● YOUR TASK:
In the listing, starting with the line containing "Select the 鴻海" and going on through the end of the listing, reproduce those lines with "badge" swapped for "label" and everything else left as it is.

● GIVEN ENTRIES:

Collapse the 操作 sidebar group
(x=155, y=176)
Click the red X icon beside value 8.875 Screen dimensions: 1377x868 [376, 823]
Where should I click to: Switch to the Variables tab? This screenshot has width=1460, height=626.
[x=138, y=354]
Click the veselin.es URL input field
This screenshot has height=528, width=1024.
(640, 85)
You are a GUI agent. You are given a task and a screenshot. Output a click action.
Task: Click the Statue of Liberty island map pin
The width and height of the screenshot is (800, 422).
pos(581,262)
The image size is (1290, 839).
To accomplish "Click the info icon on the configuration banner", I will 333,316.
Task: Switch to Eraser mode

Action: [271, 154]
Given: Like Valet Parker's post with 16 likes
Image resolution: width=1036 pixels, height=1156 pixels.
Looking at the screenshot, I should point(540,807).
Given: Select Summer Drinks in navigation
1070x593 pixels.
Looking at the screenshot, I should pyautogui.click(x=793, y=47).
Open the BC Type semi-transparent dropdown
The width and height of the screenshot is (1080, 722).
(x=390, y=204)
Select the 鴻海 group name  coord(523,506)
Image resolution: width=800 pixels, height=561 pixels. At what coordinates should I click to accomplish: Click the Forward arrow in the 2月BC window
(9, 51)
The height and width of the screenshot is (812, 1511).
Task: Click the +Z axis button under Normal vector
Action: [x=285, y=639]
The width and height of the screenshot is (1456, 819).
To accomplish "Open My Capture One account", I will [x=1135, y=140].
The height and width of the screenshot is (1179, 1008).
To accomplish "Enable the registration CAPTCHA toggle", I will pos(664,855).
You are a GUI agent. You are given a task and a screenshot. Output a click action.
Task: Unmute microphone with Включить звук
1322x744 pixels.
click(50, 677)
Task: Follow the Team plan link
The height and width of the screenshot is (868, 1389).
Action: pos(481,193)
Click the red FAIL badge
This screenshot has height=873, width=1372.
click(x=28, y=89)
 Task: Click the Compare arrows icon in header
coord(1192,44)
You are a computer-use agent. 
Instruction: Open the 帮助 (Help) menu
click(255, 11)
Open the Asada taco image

● EXERCISE SOLUTION:
Select the 鴻海 group name  coord(523,506)
Image resolution: width=800 pixels, height=561 pixels. At what coordinates should I click to accomplish: Click the Forward arrow in the 2月BC window
(9, 51)
The height and width of the screenshot is (812, 1511).
Task: Click the +Z axis button under Normal vector
Action: [x=285, y=639]
The width and height of the screenshot is (1456, 819).
To accomplish "Open My Capture One account", I will [x=1135, y=140].
The height and width of the screenshot is (1179, 1008).
To accomplish "Enable the registration CAPTCHA toggle", I will pos(664,855).
You are a GUI agent. You are given a task and a screenshot. Output a click action.
Task: Unmute microphone with Включить звук
1322x744 pixels.
click(50, 677)
Task: Follow the Team plan link
The height and width of the screenshot is (868, 1389).
Action: pos(481,193)
Click the red FAIL label
This screenshot has height=873, width=1372.
click(x=28, y=89)
 Task: Click the Compare arrows icon in header
coord(1192,44)
You are a computer-use agent. 
Instruction: Open the 帮助 (Help) menu
click(255, 11)
Open the Asada taco image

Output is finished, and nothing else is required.